Short problem> Arrange the part of the listing below that runs from the line containing "The width and height of the screenshot is (989, 557)." through the end as a numbered list, with blank lines and pictures left out.

Listed entries>
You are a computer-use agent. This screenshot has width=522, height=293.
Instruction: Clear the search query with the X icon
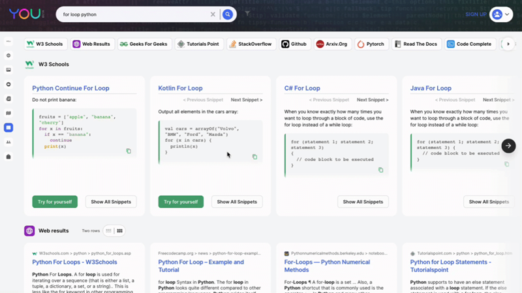coord(213,14)
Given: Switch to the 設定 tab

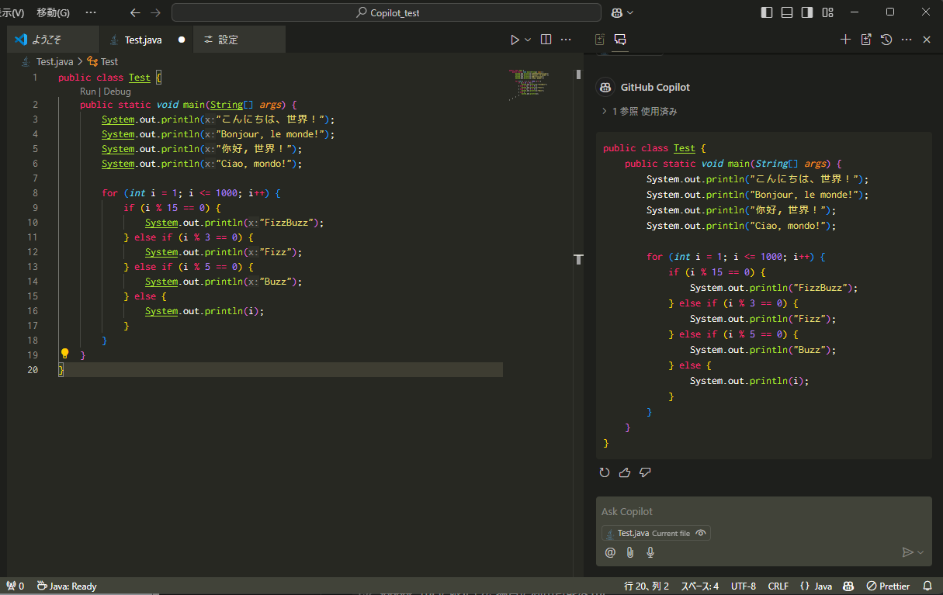Looking at the screenshot, I should pyautogui.click(x=227, y=40).
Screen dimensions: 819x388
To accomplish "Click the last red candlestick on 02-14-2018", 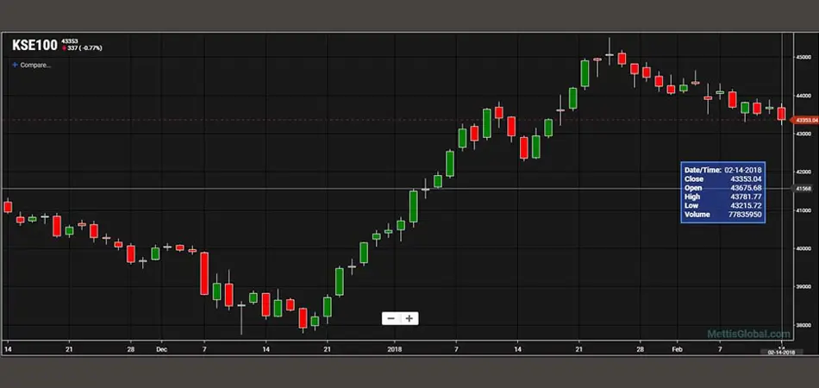I will point(781,114).
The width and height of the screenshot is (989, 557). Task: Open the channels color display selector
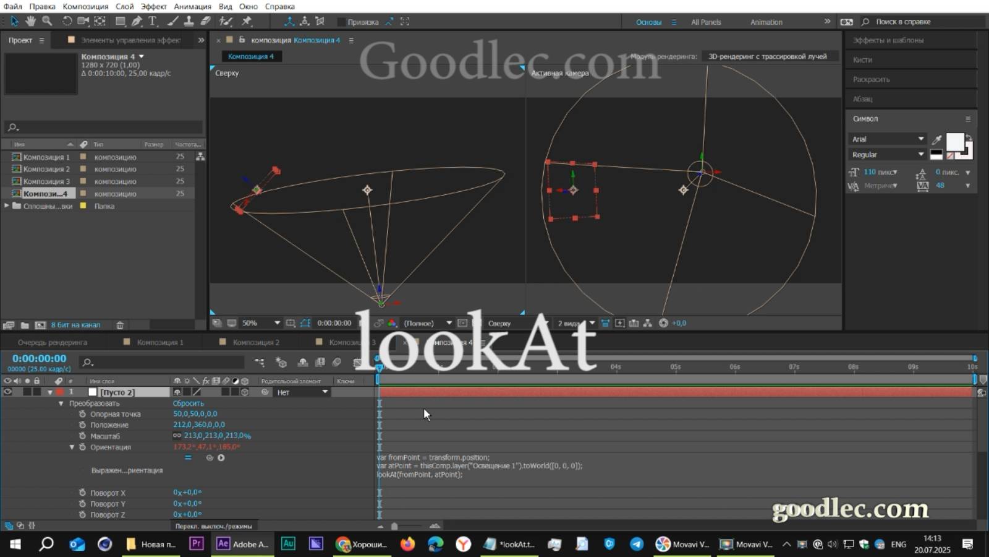click(x=392, y=322)
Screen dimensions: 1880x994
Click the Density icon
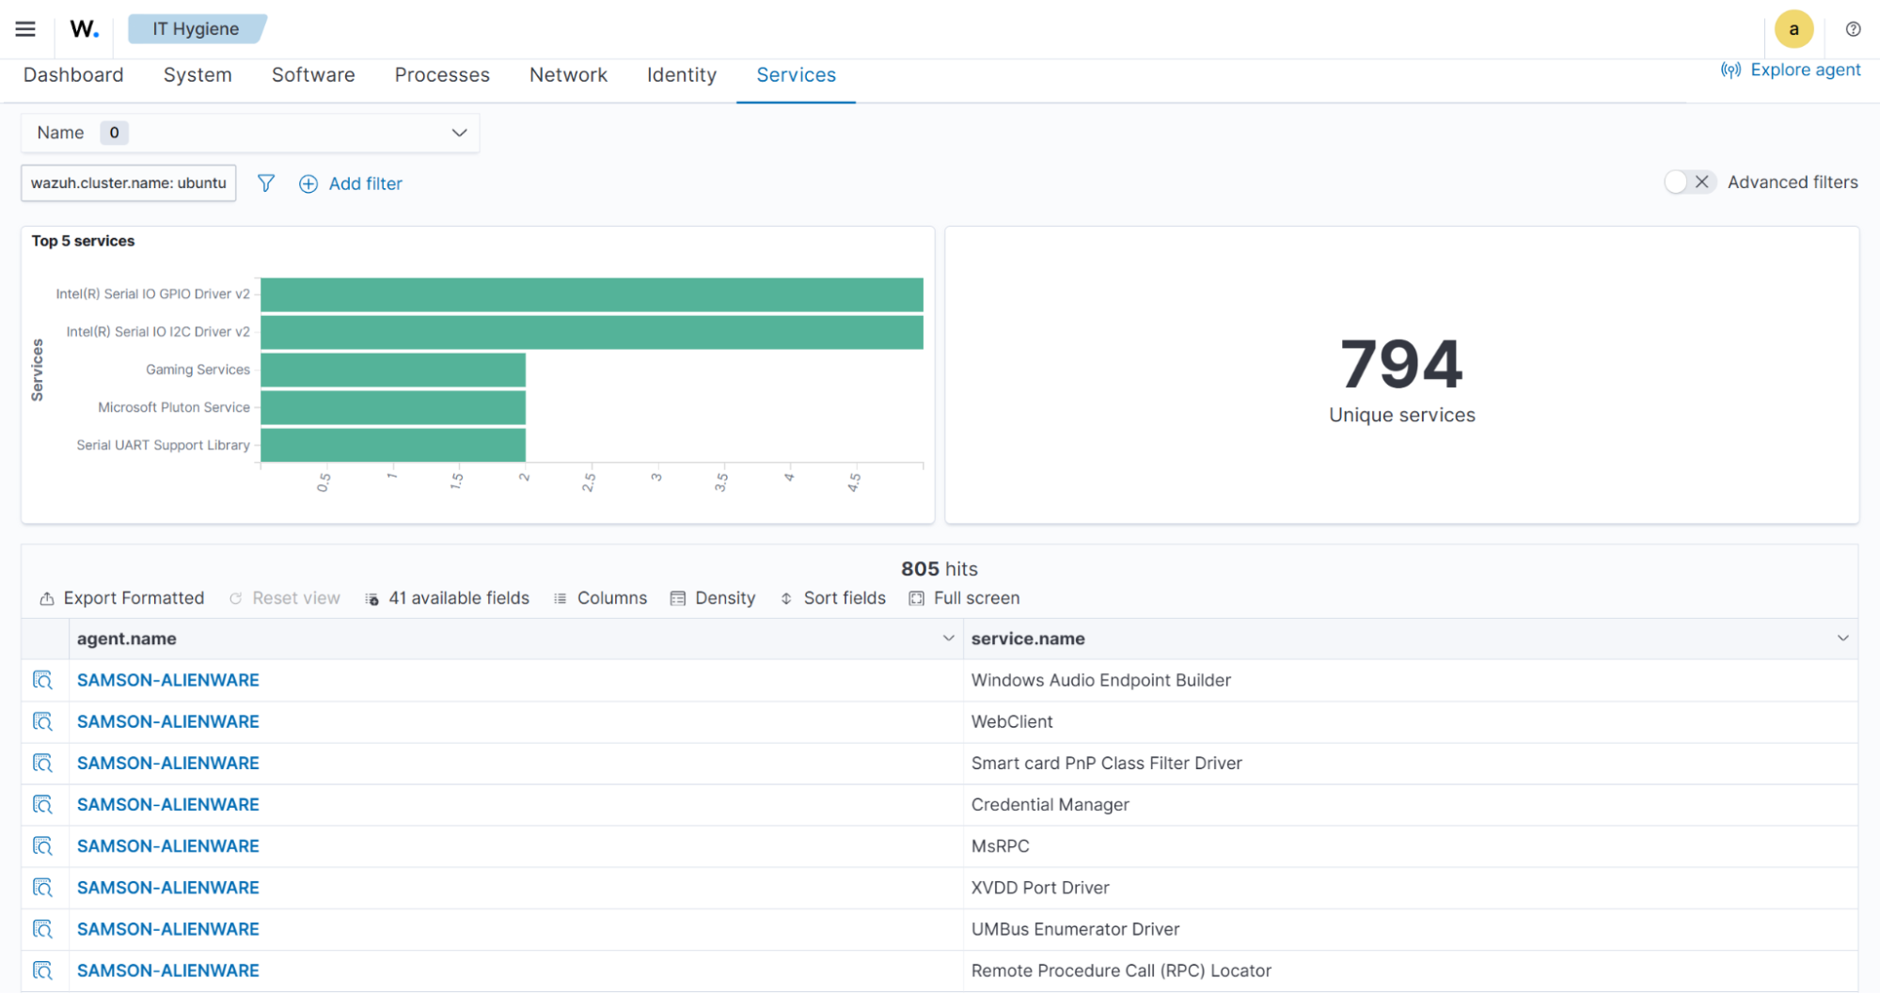(x=678, y=598)
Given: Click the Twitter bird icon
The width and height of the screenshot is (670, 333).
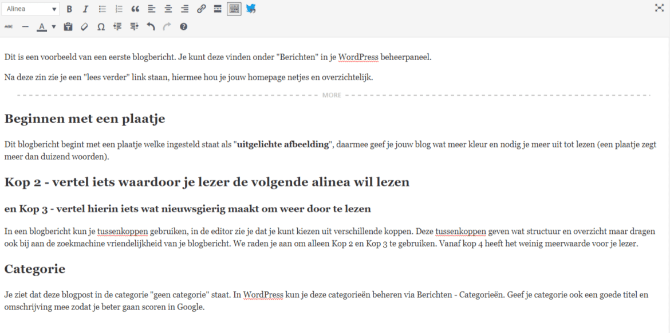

Task output>
1. The width and height of the screenshot is (989, 557). Task: Open the channels color display selector
2. click(x=392, y=322)
3. Screen dimensions: 1880x994
4. Click the Density icon
5. (x=678, y=598)
6. Given: Click the Twitter bird icon
7. The width and height of the screenshot is (670, 333).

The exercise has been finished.